**SOURCE DATA**
-------------------------

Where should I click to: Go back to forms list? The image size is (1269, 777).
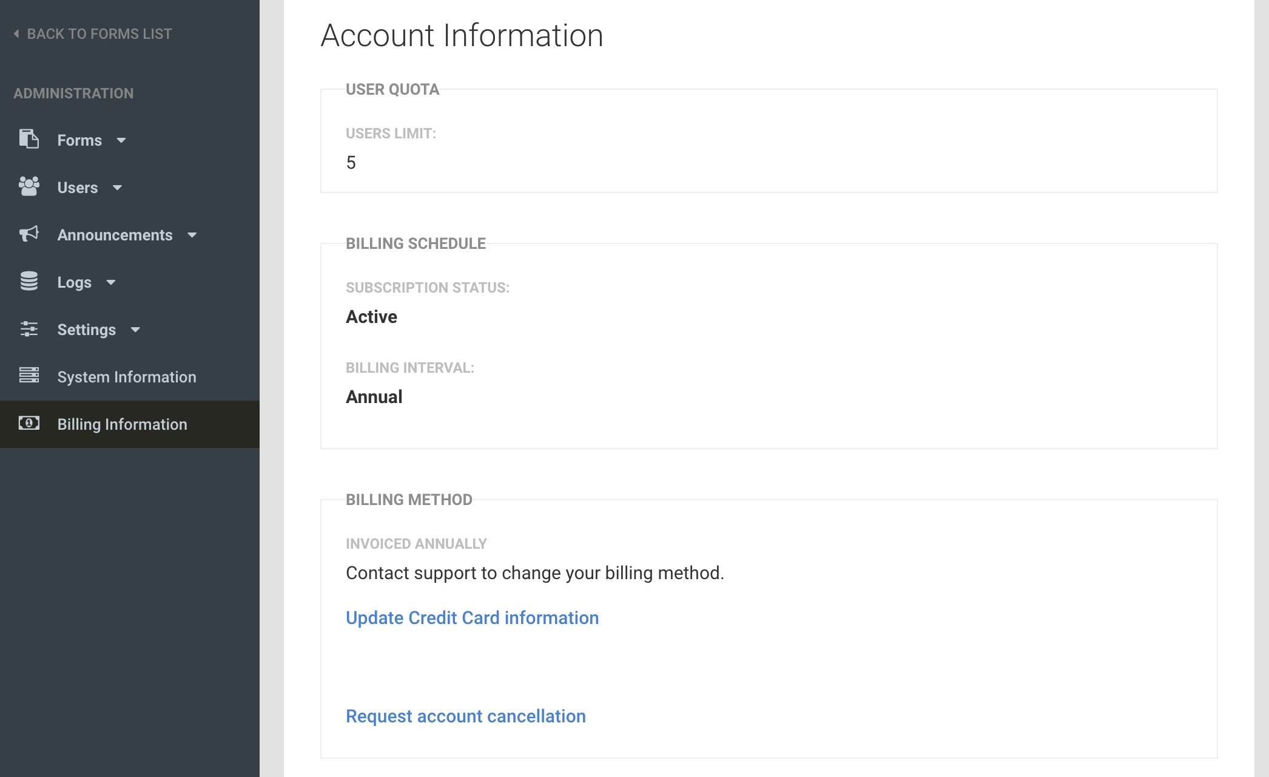pyautogui.click(x=99, y=34)
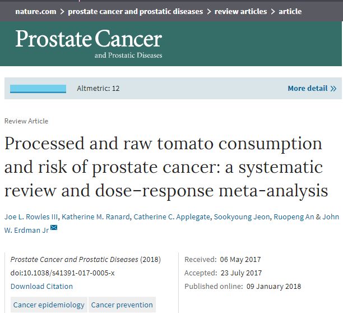Select the Cancer epidemiology subject tag

coord(49,305)
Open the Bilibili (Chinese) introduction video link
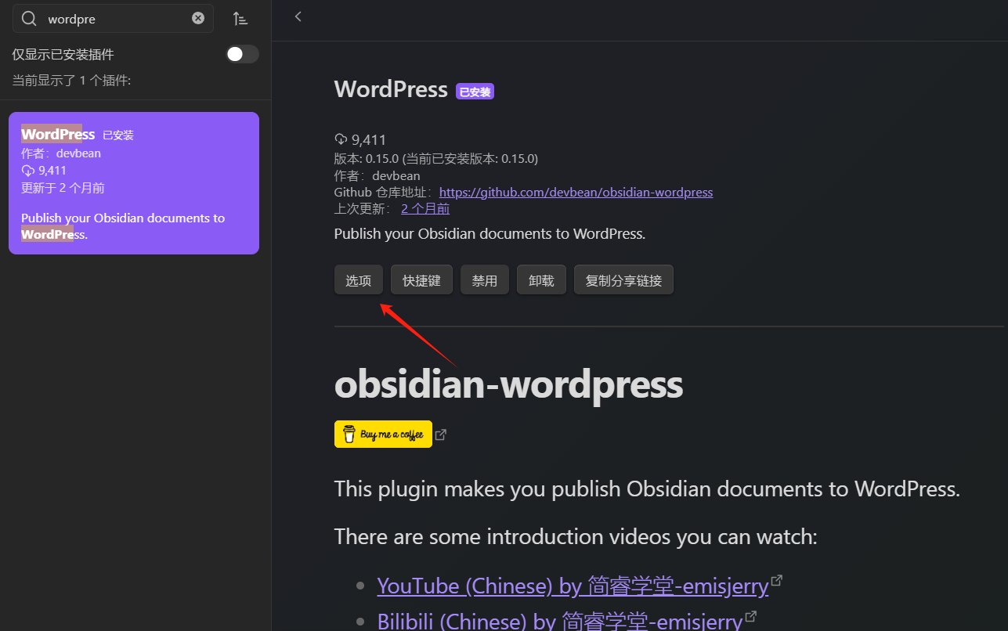1008x631 pixels. tap(560, 619)
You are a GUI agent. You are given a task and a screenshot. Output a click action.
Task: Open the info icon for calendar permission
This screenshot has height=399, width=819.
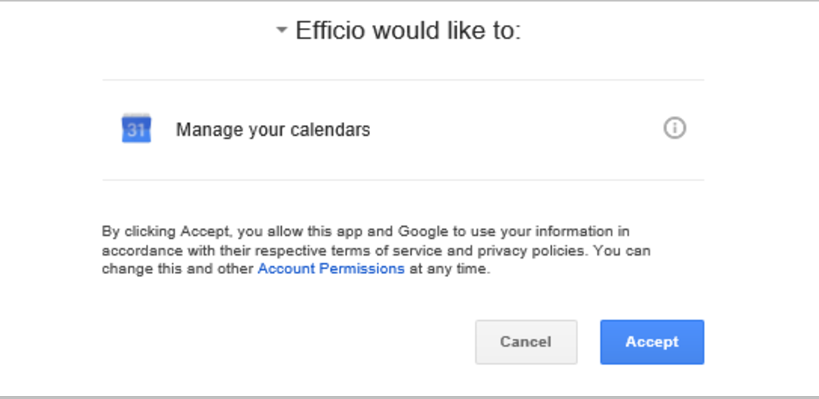pyautogui.click(x=675, y=127)

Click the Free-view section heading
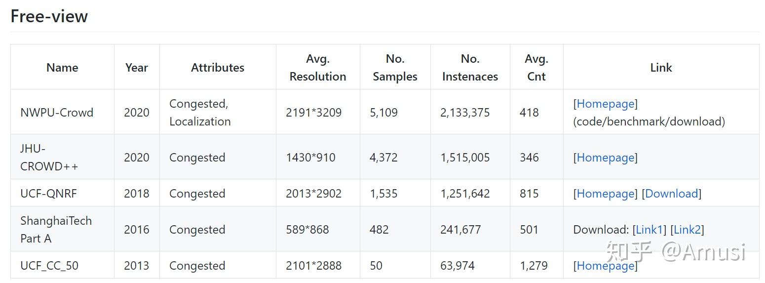click(49, 16)

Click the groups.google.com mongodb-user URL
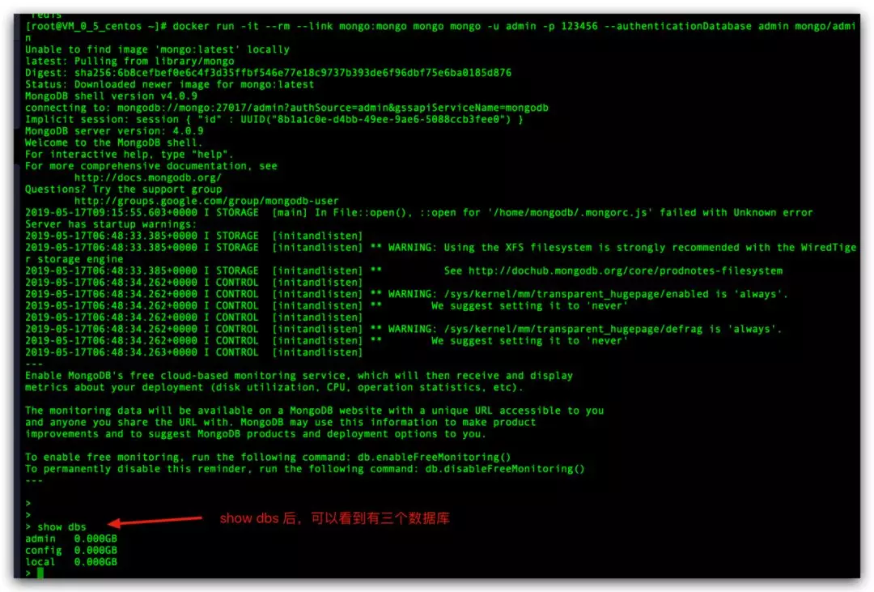[x=206, y=201]
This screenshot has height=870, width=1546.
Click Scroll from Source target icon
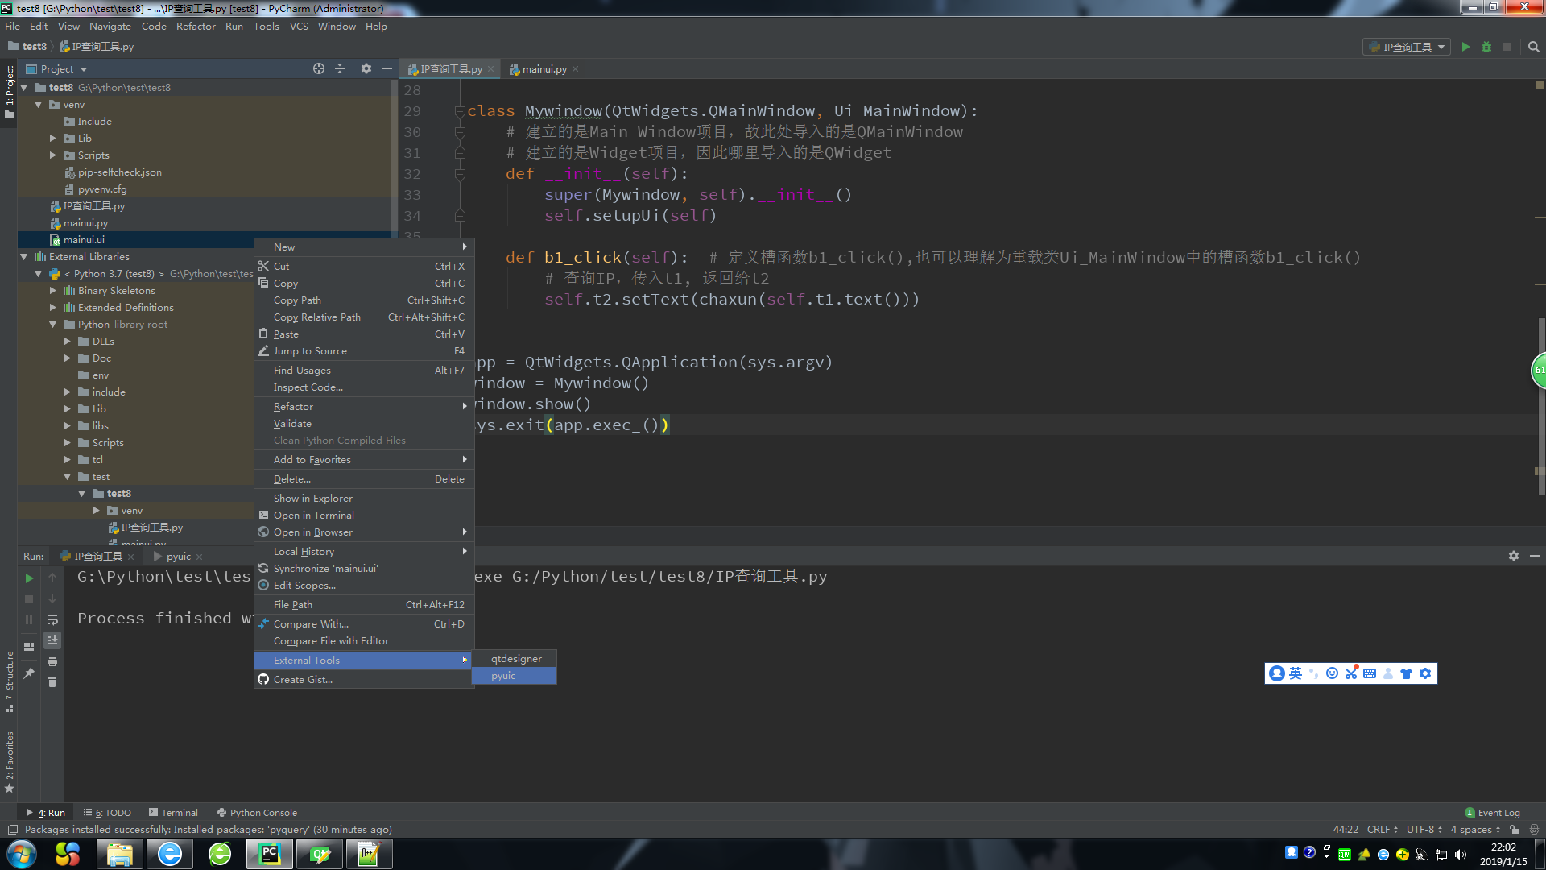point(319,69)
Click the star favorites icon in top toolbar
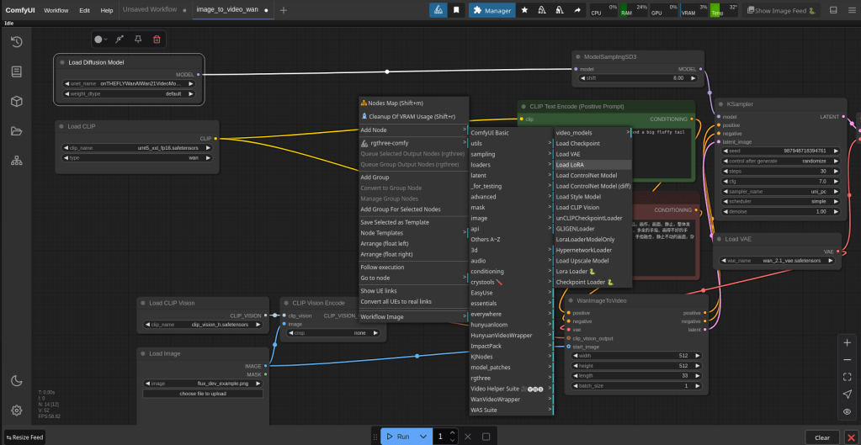Viewport: 861px width, 445px height. click(524, 10)
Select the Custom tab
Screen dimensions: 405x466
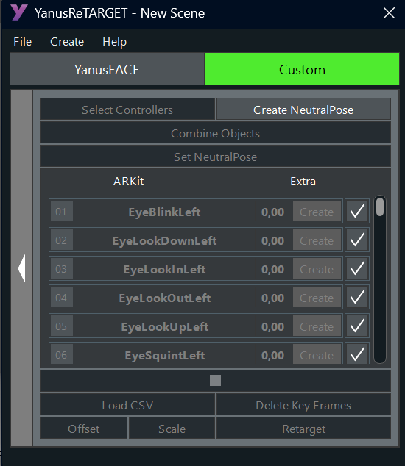pos(302,70)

-------------------------

**TASK DESCRIPTION**
Reproduce all of the material above with every instance of "screenshot" replaced by "screen capture", leaving everything else unchanged. Omit the pictures from your answer.

**COMPLETE RESPONSE**
Where should I click to: Go back to forms list? The image size is (1269, 777).
pyautogui.click(x=99, y=34)
Select the Cancer epidemiology subject tag

coord(49,305)
Open the Bilibili (Chinese) introduction video link
1008x631 pixels. tap(560, 619)
You are a GUI agent. You are given a task and a screen capture. Output a click action.
Task: Open the info icon for calendar permission
This screen capture has height=399, width=819.
pyautogui.click(x=675, y=127)

Click the Free-view section heading
click(49, 16)

Click the groups.google.com mongodb-user URL
[x=206, y=201]
This screen capture has height=870, width=1546.
Click Scroll from Source target icon
point(319,69)
Click the star favorites icon in top toolbar
Viewport: 861px width, 445px height. click(524, 10)
Select the Custom tab
Screen dimensions: 405x466
pos(302,70)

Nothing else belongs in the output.